Precision Healthcare Informatics

A problem in healthcare is that in spite of the recent focus on precision medicine, much of the relevant data is not patient-specific, and thus, corroborating relevant information and discarding the rest remains the manual endeavor of clinicians. This is a rather complex problem, with several aspects to it — laboratory tests, prescription drugs, diet, etc. We developed AI-driven systems that can distill patient-specific information from large amounts of natural language data as well as structured databases. This has led to automatic recommendation of the most relevant laboratory tests for a patient, depending on the precise circumstances [Banerjee et al. 2014], and personalized identification of adverse drug reactions and attribution of patient's symptoms to their drug regimen [Banerjee et al. 2015]. Our proposal to advance this line of research was selected by the Targeted Research Opportunity (TRO) program of the Stony Brook School of Medicine. This internal research grant is an attempt to bring precision healthcare to radiology, by employing statistical NLP to analyze complex phenomena narrated in radiology reports.

Language Use & Society

Language use is inherent in any form of social communication. And with that comes many important challenges, espcially with the advent of social media. A healthy society, one might suppose, indulges in healthy communication. Language use in society usually depends on the user's social context and intent. Understanding these two aspects can shed light on important large-scale social phenomena that affect us all.

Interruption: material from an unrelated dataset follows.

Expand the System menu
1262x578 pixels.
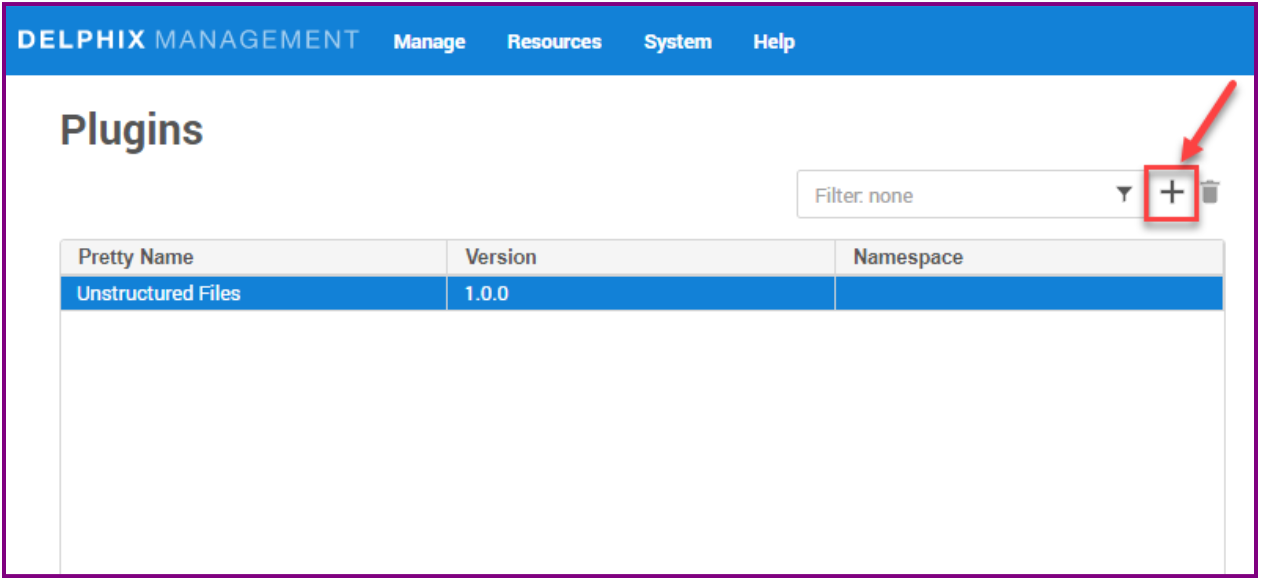(677, 42)
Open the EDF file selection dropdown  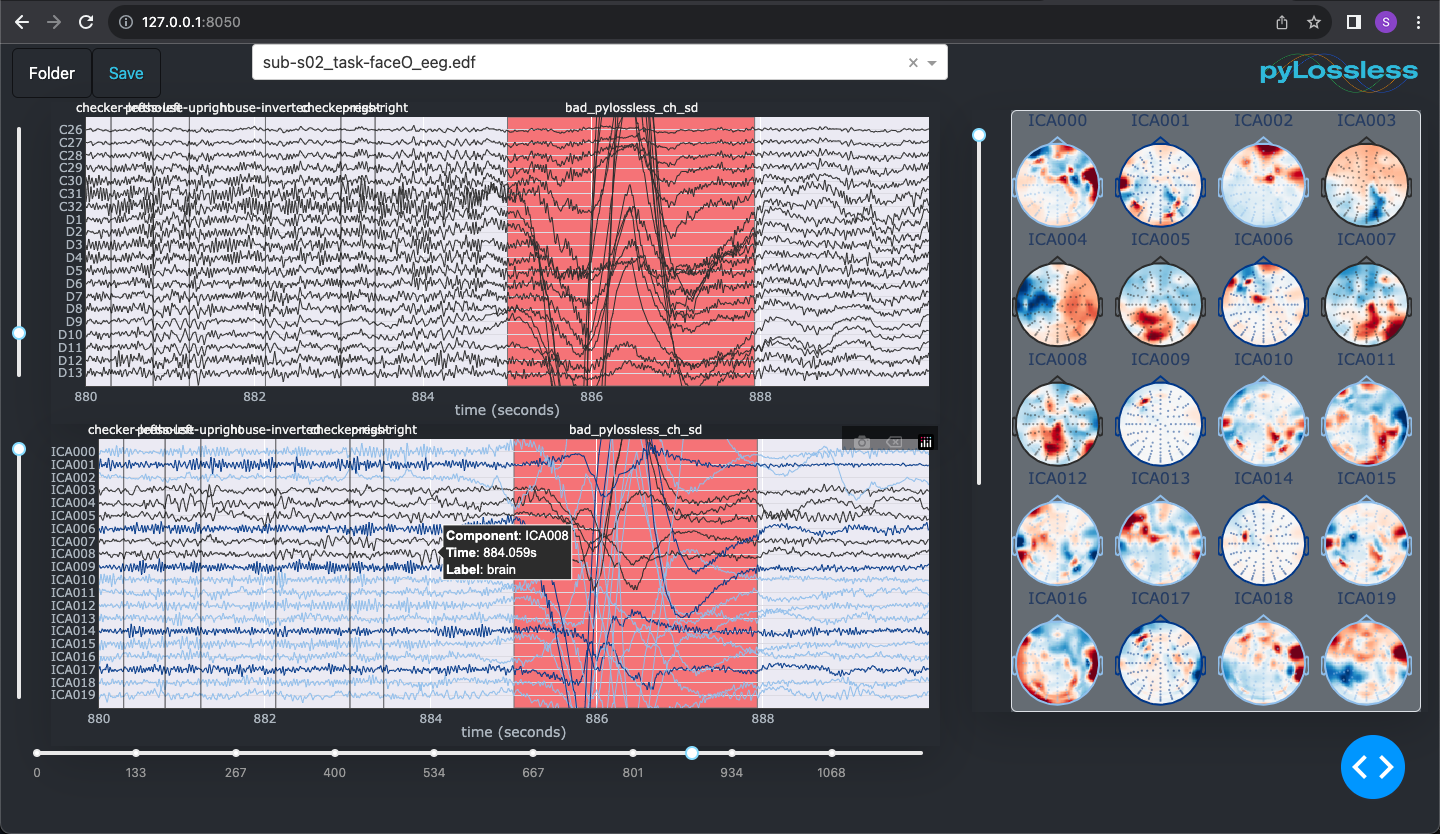[x=931, y=62]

Trustworthy Information & Communication

Language is a medium of conveying information, but unfortunately, it is also often used to deceive. We have explored the detection of such language in Online reviews, and discovered that the stylometric aspects of language play an important role in exposing the deceptive intent of writers [Feng, Banerjee, and Choi; 2012a]. We have also carried out experiments on the process of creating such language by investigating the differences in how people type when writing truthful as opposed to deceptive texts, and revealed interesting parallels between typing patterns and speech patterns when people lie [Banerjee et al. 2012]. On a related note, we also investigated stylometric aspects of language to identify the traits of individual writers, and therefore, were able to develop an algorithm to identify the authors even in highly formal writing [Feng, Banerjee, and Choi; 2012b]. A similar effort was also directed toward identifying authorship changes in multi-author documents [Zuo, Zhao, and Banerjee; 2019], but using neural networks instead of explicit stylometric features.

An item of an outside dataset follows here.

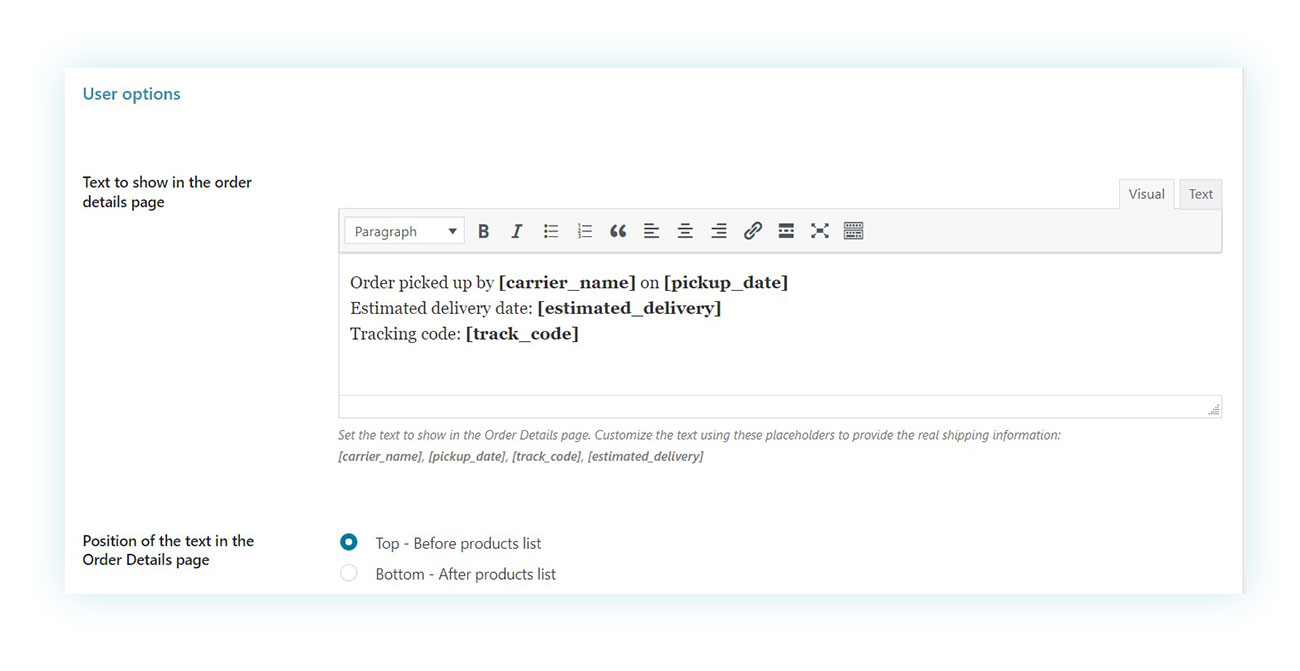This screenshot has width=1300, height=671.
Task: Toggle Bold formatting in editor toolbar
Action: coord(483,231)
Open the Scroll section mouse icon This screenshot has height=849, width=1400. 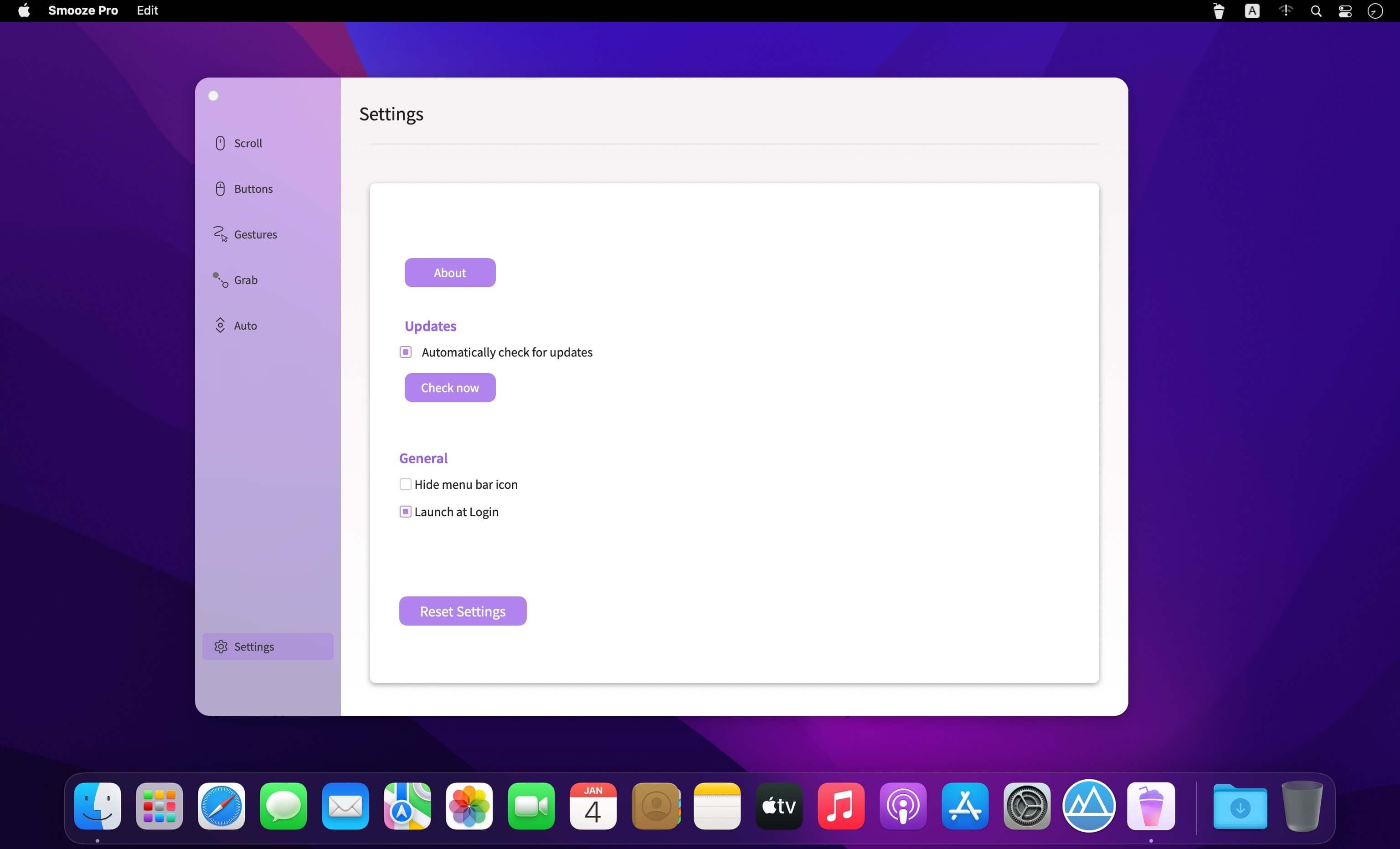pyautogui.click(x=220, y=143)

The initial phase of research on deceptive information was conducted on Online reviews about hotels and restaurants. A far more threatening social problem, however, is healthcare-related misinformation. This is a major area of our current research, and we are excited to carry out this project with support from the National Science Foundation (NSF). As a first step in this direction, we worked on identifying what information is worth checking for credibility [Zuo, Karakas, and Banerjee; 2018, Zuo, Karakas, and Banerjee; 2019]. Please feel free to take a look at our page on tracking semantic change in medical information.

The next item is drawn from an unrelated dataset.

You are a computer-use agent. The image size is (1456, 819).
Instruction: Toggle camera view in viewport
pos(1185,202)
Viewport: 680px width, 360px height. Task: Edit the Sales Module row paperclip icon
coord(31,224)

A rather different problem pertaining to securing trustworthy communicaton is to maintain the ability to communicate — which is susceptible to adverserial attacks, especially in today's Internet-driven society. The technical strategies required to thwart such attacks is a not our area of research. However, we observed that a lot of information about such incidents is usually available as human conversations. Our collaboration with researchers in computer networks was able to identify and analyze the nature of such breakdown in cyber communication [Banerjee et al. 2015].